Rightly or wrongly, Duceppe is perceived by a growing number of party members as a bland yet overly authoritarian leader surrounded by a small clique of control freaks who stifle debates within the caucus and the party. Sort of like Lucien Bouchard but without the charisma.

Yet chances are Duceppe will survive these rumblings, if only because those who want him out would rather have him be responsible for a further loss of Bloc seats in the next election than sacrifice a new leader in front of Paul Martin. The reality is this: If the Bloc plummets further in the next election, Duceppe will have no choice but to resign anyway. He would then suffer the normal political death brought on by the polls, and not the painful, ugly putsch his predecessor, Michel Gauthier, had to endure.

In the meantime, life goes on. The Bloc backroom boys are getting busy while leadership contenders discreetly prepare for what they see as Duceppe's inevitable exit next year. The usual suspects are being talked about: Pierre Paquette, Yvan Loubier or the young Bernard Bigras. Now that Bernard Landry has said no to a Parti Québécois leadership race in the near future, even the notoriously ambitious François Legault has been seen courting some high-profile Bloc MPs.

By some coincidence, Jean-François Lisée, former Bouchard adviser and Legault supporter after Bouchard resigned, has let it be known he's coming back to Quebec, after a year in Paris, as a "citoyen engagé." Like Legault, a former businessman who's now posing as a born-again social democrat, Lisée is reinventing himself as a "left of centre reformist" - whatever that means.
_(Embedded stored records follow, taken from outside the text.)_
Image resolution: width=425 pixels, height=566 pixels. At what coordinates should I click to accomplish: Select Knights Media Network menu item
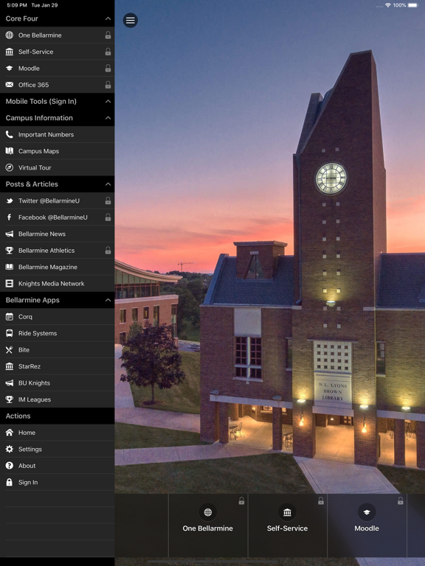click(x=57, y=284)
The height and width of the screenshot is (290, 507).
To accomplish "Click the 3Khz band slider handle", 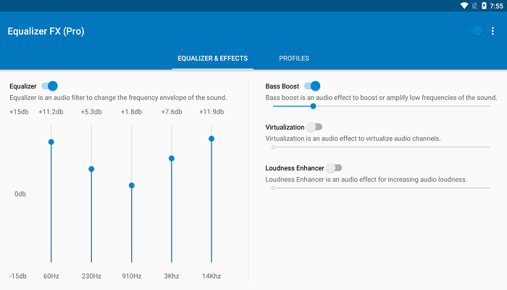I will coord(172,158).
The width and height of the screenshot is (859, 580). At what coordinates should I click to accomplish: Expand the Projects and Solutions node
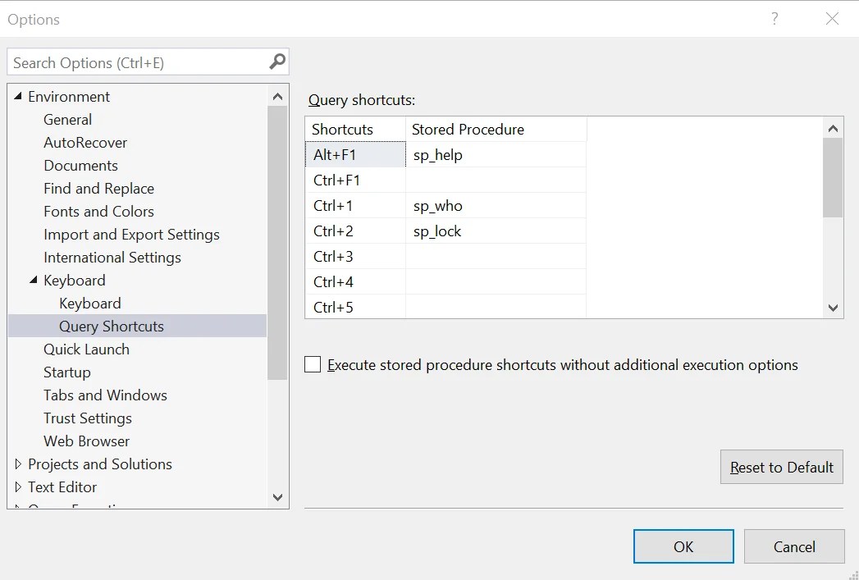coord(18,464)
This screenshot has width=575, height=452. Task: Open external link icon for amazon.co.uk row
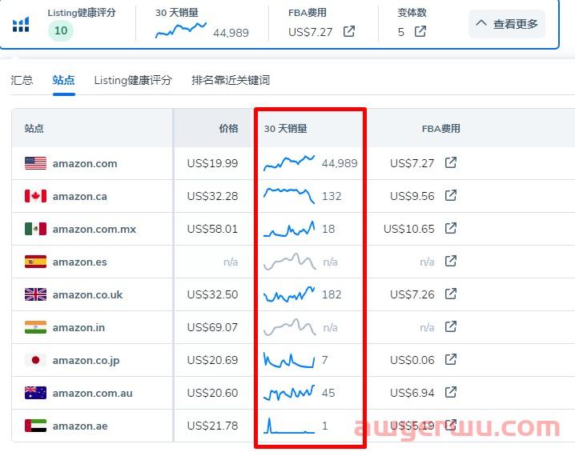pos(451,294)
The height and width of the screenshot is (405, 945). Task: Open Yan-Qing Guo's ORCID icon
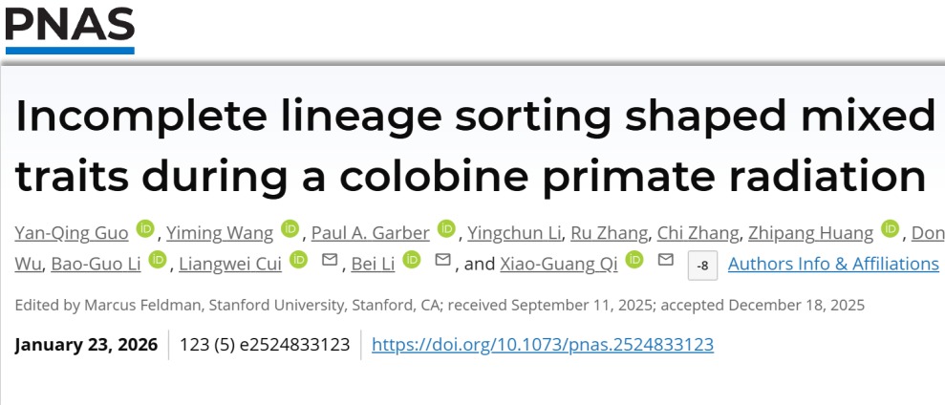click(x=145, y=229)
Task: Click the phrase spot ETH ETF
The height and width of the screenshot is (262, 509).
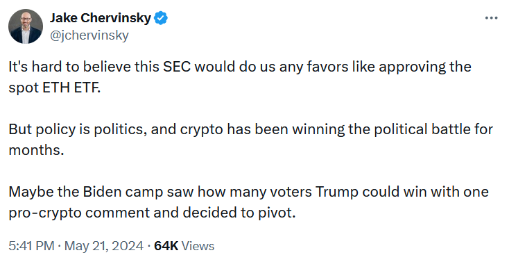Action: tap(55, 88)
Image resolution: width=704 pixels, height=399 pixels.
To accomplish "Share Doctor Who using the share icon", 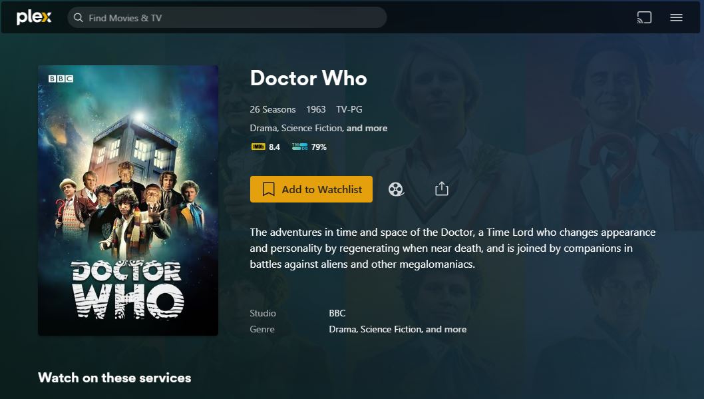I will 442,189.
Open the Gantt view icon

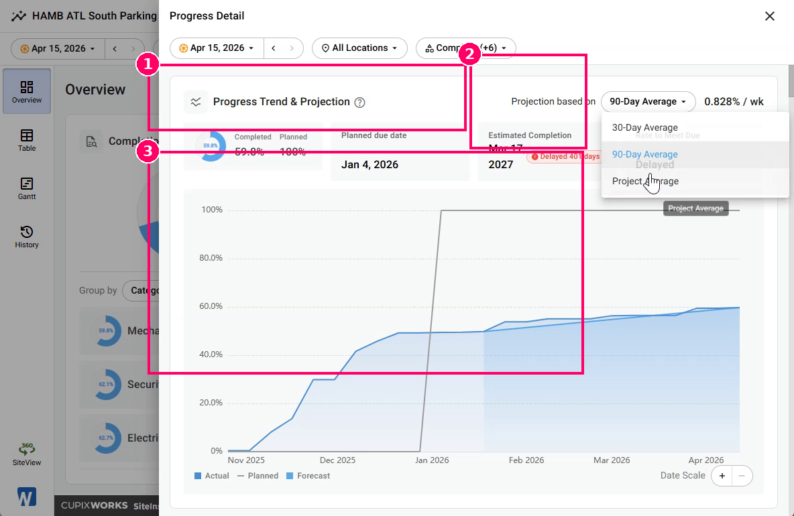27,188
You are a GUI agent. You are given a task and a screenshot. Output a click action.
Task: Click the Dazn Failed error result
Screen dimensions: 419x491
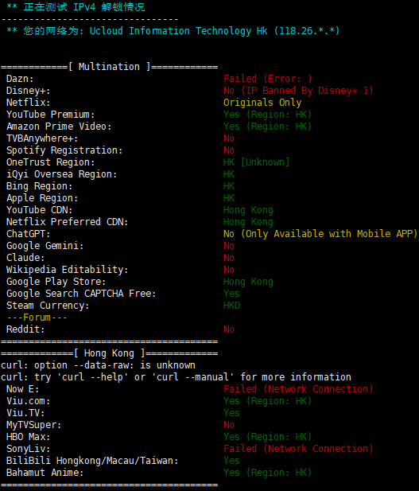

Given that Legault was brought into the PQ by Bouchard, with whom he shared a complete lack of interest in pushing for sovereignty, and given that Lisée penned a book (Sortie de secours) that suggested the PQ give a last chance to federalism, they could make a perfectly happy political couple. And that's regardless of whether Legault runs for the Bloc leadership next year or decides to wait out Landry.

The Legaults and Lisées are but a symptom of what's been eating at the Bloc and the PQ since the last referendum: the virage away from sovereignty as the main focus of both parties. So they continue to suffer from decreasing support of many sovereignists who no longer see them as credible defenders of their option.

Gone are the days when Jacques Parizeau called the Bloc the "spearhead" of the sovereignist movement. In the summer leaflet sent to his constituents, Duceppe pledges his full support to Jean Charest in the fight against fiscal imbalance and mentions sovereignty only at the end of his message.

Glued to the PQ, which itself is stuck with a leader who also prefers debating fiscal imbalance, the Bloc follows in the footsteps of its provincial Big Brother. Both parties are inextricably taken with federal-provincial matters instead of promoting their own option. Some PQ spokespeople are even publishing articles that debate Charest's Council of the Federation by mourning Robert Bourassa's more "autonomist" position, all the while not saying a word about sovereignty. That might be fine for a political science assignment, but it fails Politics 101.

As for the Bloc, although some of its MPs remain strong sovereignists, the party has become a good little opposition party that learned to play by federal rules. It has traded a forceful defence of its option for the more traditional nationalist rhetoric of the "defence of Quebec's interests." In a message posted on the Bloc Web site, Duceppe even underlines what he calls the "many successes" his party has had this year "because many of the positions we have defended for a long time have been adopted by the federal government." Thus, the Bloc rejoices in helping the Liberals govern Canada just a bit better.

Oh, well, it just goes with the awful summer we've been having.